──────── Dataset records

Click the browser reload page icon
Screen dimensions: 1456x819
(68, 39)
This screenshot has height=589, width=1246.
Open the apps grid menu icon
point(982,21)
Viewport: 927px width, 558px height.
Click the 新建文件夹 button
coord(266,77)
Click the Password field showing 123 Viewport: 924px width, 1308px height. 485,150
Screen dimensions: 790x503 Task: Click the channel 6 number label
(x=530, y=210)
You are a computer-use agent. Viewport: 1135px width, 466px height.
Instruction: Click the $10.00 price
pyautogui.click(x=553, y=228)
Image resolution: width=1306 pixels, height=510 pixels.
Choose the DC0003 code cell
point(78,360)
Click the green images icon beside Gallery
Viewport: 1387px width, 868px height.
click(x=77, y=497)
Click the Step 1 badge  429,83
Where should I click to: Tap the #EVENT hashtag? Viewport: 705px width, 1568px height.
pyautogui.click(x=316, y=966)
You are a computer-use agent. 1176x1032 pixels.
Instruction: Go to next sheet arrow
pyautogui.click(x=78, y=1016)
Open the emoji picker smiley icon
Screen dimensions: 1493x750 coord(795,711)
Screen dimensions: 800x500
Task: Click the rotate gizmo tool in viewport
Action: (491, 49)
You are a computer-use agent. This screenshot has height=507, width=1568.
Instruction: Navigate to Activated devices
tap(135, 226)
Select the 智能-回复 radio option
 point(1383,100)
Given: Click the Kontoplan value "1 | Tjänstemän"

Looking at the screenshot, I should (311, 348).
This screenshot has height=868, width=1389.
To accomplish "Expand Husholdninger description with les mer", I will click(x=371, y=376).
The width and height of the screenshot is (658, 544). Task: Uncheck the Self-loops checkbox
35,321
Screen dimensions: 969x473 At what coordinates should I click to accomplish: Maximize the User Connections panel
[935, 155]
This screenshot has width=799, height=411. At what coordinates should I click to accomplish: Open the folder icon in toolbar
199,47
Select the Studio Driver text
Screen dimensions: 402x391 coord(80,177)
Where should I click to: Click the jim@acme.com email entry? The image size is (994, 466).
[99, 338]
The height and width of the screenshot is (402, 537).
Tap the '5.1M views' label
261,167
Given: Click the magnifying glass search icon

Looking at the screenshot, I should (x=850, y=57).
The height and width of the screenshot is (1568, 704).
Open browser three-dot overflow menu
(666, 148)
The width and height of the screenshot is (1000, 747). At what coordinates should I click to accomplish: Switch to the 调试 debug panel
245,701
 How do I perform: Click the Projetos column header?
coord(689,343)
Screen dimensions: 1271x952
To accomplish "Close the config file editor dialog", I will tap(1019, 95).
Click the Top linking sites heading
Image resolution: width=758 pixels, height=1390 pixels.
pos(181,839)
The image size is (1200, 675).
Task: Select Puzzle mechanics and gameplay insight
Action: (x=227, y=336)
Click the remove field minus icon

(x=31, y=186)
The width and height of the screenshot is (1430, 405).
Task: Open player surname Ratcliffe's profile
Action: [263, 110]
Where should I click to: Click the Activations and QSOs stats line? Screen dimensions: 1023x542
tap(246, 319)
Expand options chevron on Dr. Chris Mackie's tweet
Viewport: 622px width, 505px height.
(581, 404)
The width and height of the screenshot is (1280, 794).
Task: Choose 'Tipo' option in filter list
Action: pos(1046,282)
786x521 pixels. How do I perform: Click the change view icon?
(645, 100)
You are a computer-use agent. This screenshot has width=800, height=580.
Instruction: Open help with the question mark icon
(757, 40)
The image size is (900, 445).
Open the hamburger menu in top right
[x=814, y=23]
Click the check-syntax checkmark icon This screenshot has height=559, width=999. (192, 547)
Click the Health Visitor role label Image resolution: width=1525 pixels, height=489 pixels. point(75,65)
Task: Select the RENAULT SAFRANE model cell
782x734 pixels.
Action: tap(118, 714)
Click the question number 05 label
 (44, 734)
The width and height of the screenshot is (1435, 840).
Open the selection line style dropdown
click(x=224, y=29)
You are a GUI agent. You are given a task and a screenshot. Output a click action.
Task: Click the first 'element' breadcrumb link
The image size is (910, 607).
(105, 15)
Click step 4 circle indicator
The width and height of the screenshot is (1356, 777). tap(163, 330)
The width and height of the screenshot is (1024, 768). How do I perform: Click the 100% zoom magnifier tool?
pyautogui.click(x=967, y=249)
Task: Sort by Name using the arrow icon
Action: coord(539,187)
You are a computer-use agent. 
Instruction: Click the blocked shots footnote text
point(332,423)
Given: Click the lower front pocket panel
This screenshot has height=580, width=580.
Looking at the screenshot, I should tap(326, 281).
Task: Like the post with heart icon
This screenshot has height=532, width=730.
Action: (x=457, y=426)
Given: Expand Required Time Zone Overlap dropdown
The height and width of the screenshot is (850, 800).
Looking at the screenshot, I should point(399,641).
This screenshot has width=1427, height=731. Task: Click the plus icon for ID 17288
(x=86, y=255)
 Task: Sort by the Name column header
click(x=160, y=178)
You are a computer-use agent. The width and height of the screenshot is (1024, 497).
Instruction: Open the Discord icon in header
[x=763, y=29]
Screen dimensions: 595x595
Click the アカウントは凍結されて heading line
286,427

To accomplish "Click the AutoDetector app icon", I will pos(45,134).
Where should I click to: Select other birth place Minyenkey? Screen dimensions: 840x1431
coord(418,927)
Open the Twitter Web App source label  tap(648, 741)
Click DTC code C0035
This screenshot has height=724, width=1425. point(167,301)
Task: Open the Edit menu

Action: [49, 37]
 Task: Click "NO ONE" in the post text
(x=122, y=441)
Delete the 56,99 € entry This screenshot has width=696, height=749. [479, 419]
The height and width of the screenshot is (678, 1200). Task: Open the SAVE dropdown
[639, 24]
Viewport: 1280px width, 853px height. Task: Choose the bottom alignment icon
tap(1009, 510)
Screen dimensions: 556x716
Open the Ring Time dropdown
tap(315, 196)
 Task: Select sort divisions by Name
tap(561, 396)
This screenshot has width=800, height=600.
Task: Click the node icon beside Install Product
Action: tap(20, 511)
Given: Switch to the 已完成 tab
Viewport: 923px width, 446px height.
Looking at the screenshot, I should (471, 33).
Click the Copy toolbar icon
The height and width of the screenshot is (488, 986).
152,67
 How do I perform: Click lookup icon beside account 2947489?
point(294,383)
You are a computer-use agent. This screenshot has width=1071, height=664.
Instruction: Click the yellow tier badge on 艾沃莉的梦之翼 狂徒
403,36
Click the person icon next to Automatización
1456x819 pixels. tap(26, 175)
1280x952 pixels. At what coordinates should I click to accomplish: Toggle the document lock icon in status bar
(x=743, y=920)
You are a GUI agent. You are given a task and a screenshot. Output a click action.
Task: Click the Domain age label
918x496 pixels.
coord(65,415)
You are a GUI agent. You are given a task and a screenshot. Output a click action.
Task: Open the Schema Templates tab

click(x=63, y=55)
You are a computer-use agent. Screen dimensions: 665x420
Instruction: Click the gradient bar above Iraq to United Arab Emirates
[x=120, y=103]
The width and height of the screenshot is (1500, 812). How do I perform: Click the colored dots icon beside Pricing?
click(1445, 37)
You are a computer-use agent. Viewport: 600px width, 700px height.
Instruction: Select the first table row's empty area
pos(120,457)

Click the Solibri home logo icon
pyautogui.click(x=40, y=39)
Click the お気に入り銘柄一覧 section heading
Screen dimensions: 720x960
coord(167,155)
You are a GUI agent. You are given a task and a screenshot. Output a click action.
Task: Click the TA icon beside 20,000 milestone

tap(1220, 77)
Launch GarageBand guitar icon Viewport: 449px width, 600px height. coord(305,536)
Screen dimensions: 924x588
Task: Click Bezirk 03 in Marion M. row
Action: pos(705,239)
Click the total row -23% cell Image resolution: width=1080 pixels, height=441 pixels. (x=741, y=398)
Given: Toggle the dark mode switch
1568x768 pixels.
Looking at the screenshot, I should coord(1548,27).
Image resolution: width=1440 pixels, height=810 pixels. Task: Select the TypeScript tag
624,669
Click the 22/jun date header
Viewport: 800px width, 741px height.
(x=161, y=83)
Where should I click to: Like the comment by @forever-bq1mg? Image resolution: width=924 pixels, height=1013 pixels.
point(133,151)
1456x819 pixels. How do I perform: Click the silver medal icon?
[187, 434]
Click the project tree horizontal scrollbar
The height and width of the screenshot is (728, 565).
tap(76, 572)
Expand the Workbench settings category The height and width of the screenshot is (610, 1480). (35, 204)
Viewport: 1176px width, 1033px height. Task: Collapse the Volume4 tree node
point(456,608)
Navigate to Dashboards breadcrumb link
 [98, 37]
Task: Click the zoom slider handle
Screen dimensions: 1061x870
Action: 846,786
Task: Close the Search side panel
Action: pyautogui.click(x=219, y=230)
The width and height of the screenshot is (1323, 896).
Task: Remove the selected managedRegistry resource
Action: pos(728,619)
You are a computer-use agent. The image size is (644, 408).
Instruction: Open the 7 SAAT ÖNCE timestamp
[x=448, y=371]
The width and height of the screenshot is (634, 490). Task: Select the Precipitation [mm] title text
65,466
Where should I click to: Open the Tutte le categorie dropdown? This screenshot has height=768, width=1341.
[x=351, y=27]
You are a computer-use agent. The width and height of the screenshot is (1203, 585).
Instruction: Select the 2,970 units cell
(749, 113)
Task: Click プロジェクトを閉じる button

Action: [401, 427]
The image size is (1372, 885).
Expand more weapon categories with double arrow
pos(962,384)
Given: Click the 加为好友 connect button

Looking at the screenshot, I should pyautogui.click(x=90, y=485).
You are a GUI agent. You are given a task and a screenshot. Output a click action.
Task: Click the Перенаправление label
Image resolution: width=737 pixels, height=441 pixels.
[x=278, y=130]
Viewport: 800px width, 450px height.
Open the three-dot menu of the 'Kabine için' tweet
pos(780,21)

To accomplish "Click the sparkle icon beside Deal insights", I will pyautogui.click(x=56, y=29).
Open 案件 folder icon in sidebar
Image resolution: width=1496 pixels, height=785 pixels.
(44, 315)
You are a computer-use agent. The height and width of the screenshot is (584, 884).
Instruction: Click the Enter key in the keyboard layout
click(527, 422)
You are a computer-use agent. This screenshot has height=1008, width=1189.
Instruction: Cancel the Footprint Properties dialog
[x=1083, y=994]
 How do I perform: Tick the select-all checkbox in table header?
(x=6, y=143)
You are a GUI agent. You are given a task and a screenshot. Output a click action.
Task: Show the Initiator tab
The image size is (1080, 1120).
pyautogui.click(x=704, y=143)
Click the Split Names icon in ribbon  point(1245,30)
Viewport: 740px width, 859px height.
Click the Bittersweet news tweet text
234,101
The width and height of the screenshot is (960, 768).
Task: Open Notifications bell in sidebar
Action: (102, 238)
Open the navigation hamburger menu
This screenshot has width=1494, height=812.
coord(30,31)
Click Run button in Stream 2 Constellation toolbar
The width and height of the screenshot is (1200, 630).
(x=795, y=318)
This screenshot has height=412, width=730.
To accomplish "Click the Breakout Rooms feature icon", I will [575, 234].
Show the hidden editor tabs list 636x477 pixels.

────────────────

Quote only the lines from the line containing "has height=1008, width=1189." through the end of the listing, please, keeping both the first and the last line.

### Answer box
You are a computer-use agent. This screenshot has height=1008, width=1189.
Instruction: Cancel the Footprint Properties dialog
[x=1083, y=994]
 How do I perform: Tick the select-all checkbox in table header?
(x=6, y=143)
You are a GUI agent. You are given a task and a screenshot. Output a click action.
Task: Show the Initiator tab
The image size is (1080, 1120).
pyautogui.click(x=704, y=143)
Click the Split Names icon in ribbon  point(1245,30)
Viewport: 740px width, 859px height.
Click the Bittersweet news tweet text
234,101
The width and height of the screenshot is (960, 768).
Task: Open Notifications bell in sidebar
Action: (102, 238)
Open the navigation hamburger menu
This screenshot has width=1494, height=812.
coord(30,31)
Click Run button in Stream 2 Constellation toolbar
The width and height of the screenshot is (1200, 630).
(x=795, y=318)
This screenshot has height=412, width=730.
To accomplish "Click the Breakout Rooms feature icon", I will [575, 234].
Show the hidden editor tabs list 636x477 pixels.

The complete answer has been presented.